**PROVIDED RECORDS**.
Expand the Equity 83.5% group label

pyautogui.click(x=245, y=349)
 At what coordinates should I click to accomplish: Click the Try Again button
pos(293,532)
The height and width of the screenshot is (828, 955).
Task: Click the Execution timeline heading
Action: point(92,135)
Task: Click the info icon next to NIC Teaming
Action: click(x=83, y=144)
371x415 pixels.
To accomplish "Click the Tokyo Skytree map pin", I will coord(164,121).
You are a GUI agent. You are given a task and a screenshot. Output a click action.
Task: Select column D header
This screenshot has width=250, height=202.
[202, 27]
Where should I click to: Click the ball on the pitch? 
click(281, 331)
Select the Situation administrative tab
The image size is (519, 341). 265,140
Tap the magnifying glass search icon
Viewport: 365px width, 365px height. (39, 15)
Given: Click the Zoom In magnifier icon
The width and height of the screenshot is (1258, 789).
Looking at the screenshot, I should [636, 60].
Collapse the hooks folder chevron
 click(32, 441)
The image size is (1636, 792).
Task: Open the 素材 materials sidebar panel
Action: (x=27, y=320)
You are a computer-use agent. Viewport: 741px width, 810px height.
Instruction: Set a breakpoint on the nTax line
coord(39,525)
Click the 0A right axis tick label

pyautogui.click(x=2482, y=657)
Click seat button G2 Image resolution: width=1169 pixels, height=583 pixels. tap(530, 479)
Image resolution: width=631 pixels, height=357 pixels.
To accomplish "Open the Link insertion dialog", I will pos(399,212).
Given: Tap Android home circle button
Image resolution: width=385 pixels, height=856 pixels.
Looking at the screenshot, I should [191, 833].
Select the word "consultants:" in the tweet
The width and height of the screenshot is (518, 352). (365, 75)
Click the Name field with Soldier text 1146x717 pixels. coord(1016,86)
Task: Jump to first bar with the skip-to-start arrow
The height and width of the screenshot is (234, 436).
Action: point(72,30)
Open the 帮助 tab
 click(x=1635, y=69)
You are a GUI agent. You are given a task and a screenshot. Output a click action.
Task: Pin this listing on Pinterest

**EXERCISE REQUIREMENTS**. Reproduce the lines of the listing verbatim, starting at the line that contains "Click the Name" and ending at the line that contains "click(x=1635, y=69)".

**EXERCISE RESPONSE**.
Click the Name field with Soldier text 1146x717 pixels. coord(1016,86)
Task: Jump to first bar with the skip-to-start arrow
The height and width of the screenshot is (234, 436).
Action: point(72,30)
Open the 帮助 tab
 click(x=1635, y=69)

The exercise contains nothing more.